Debo aclarar que no soy muy bueno al volante. Pongámoslo de esta forma, mi definición de derecho y en línea es distinta a la de la mayoría de los conductores, además que tengo patita de plomo y para la mí los letreros de límite de velocidad son sólo sugerencias.

Y así, con Gloria Trevi como mi soundtrack de una road movie, un GPS y una ilusión, me lancé en la búsqueda de Penny Lane. El nombre lo había elegido hace año; mi hija se llamaba así y tenía que ir a rescatarla.

penny-1

Como en toda historia épica hubo una travesía, un dragón y una princesa. La travesía fue que por primera vez me tuve que meter a la carretera 84 y, para citar a mis amigos italianos, mamma mia!, era de locos. Entre saltos, corcoveos, pitazos y casi choques, llegue a esta tienda al final del universo a las 18:59 (cerraban a las 19 horas).

Cuando traté de entrar, una mujer con el pelo de una medusa y unas manos de tijera me meneó la cabeza indicando que yaera muy tarde. Yo había recorrido la mitad del Estado para llegar a su puerta, así que no me iba a ir con las manos vacías. Le puse cara de desesperación, parada de Miss Chile y le indiqué con el dedo que viniera y me escuchara un ratito.

Tener un acento extranjero tiene sus ventajas y desventajas, dependiendo de con quién hables. Algunas personas creen que eres tonto y otros lo encuentran sexy. Para mi suerte, el dragón lo encontró atractivo: “Yo nunca hago estas excepciones, pero por ti sweetie, cómo decir que no a ese acento tuyo”. Y yo sonreí como la Julia Roberts.

Penny y yo partimos en nuestra travesía de vuelta. Ella era una beba y lloró todo el camino a la casa y luego toda esa noche. Yo me senté a su lado, le canté canciones, le prometí que la querríamos más que a nada en el mundo y, cerca de las 6 de la mañana, creo que me terminó creyendo y se quedó dormida.

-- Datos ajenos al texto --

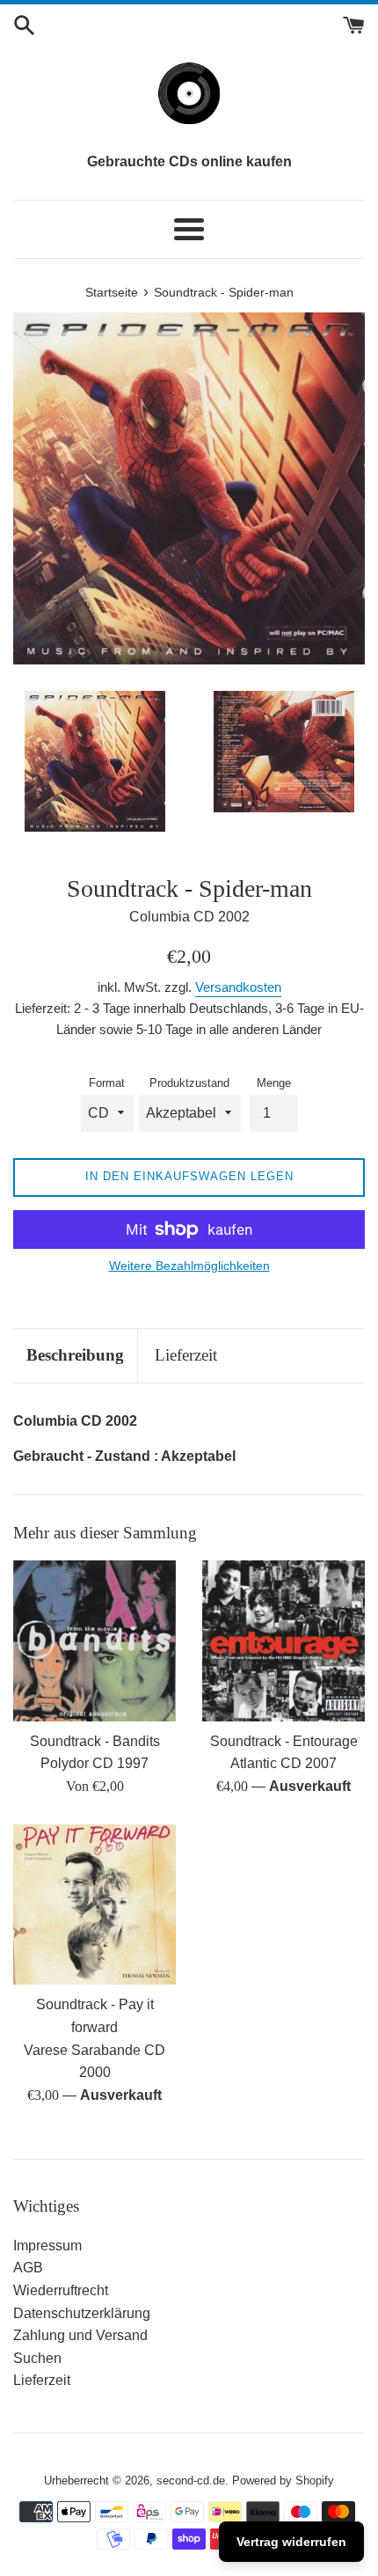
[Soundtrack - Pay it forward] (94, 1904)
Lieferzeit (186, 1355)
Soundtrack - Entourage (284, 1741)
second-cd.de (190, 2480)
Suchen (37, 2358)
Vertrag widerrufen (291, 2542)
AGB (28, 2267)
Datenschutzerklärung (81, 2313)
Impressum (47, 2245)
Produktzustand (189, 1083)
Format (107, 1083)
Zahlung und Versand (80, 2335)
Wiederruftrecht (60, 2290)
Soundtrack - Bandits (95, 1741)
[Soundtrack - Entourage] (283, 1640)
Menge (274, 1083)
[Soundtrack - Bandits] (94, 1640)
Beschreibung (75, 1355)
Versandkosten (238, 987)
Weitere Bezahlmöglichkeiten (189, 1266)
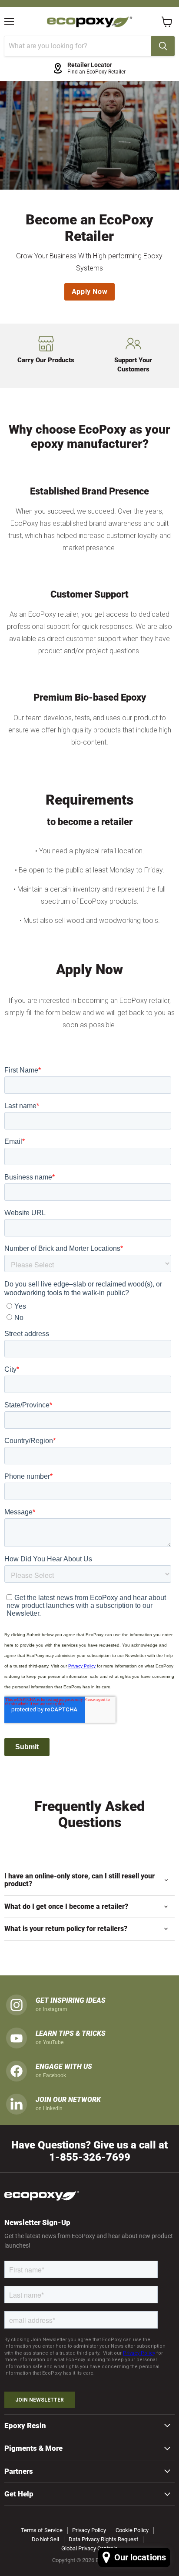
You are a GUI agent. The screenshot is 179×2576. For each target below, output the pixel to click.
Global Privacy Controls (89, 2548)
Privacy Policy (89, 2530)
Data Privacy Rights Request (103, 2539)
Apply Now (90, 291)
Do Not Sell (45, 2539)
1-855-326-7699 (89, 2157)
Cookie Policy (132, 2530)
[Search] (163, 46)
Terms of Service (42, 2530)
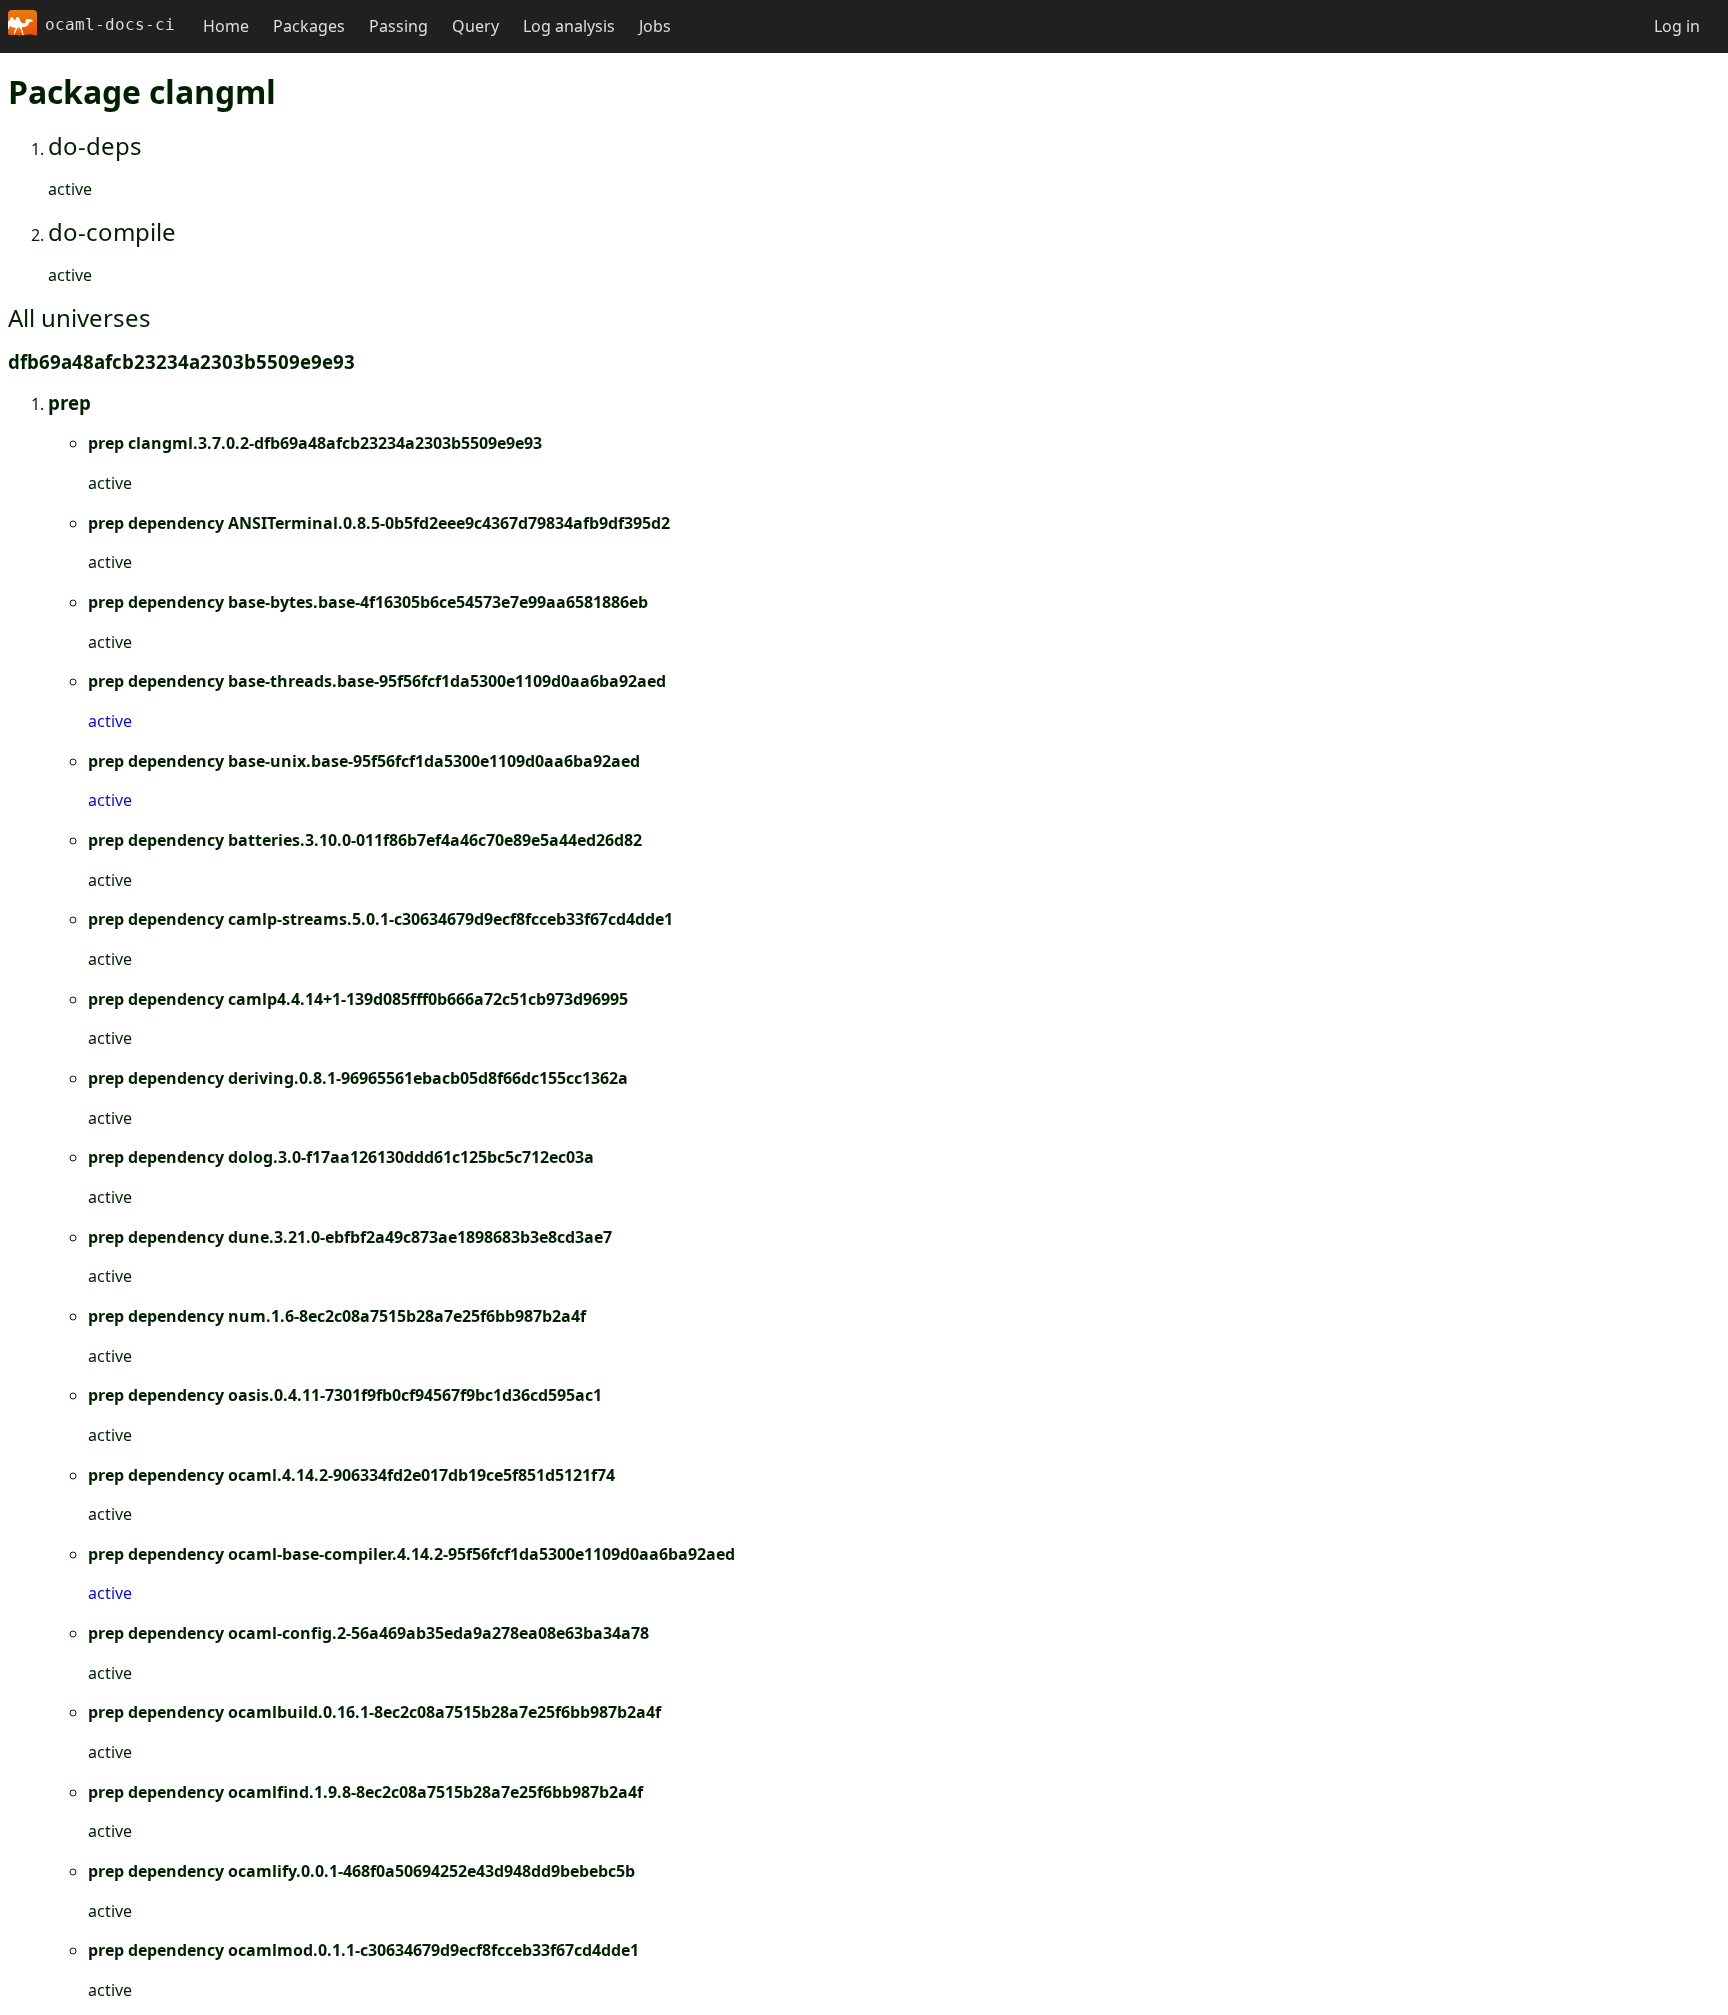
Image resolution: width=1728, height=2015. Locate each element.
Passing (398, 26)
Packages (309, 26)
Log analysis (569, 26)
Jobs (655, 26)
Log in (1677, 26)
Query (475, 26)
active (110, 721)
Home (226, 26)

Yo soy, orgullosamente, uno de esos locos que trata a su perro como a un hijo y quería contar la historia de Penny porque si van a saber cuántos minos me he tirado, creo que es importante que sepan que también soy capaz de dar amor de otras formas. Ahora vayan y adopten un perrito, y trátenlo con amor y respeto. En Chile los animales aún no tienen los derechos que deberían tener.


Autor del Artículo:

Gay & The City

Ricardo Henríquez es un tocopillano de cuna y alma. A los 23 años se graduó como periodista de la Universidad Católica del Norte y partió derecho a trabajar a La Cuarta. En 2001 emigró a Nueva York en busca de aventuras y nuevas oportunidades y hoy vive en New Haven, donde trabaja como asesor político. En 2011 se casó con su pareja de nueve años, Thomas, con quien adoptaron una linda perrita llamada Penny Lane.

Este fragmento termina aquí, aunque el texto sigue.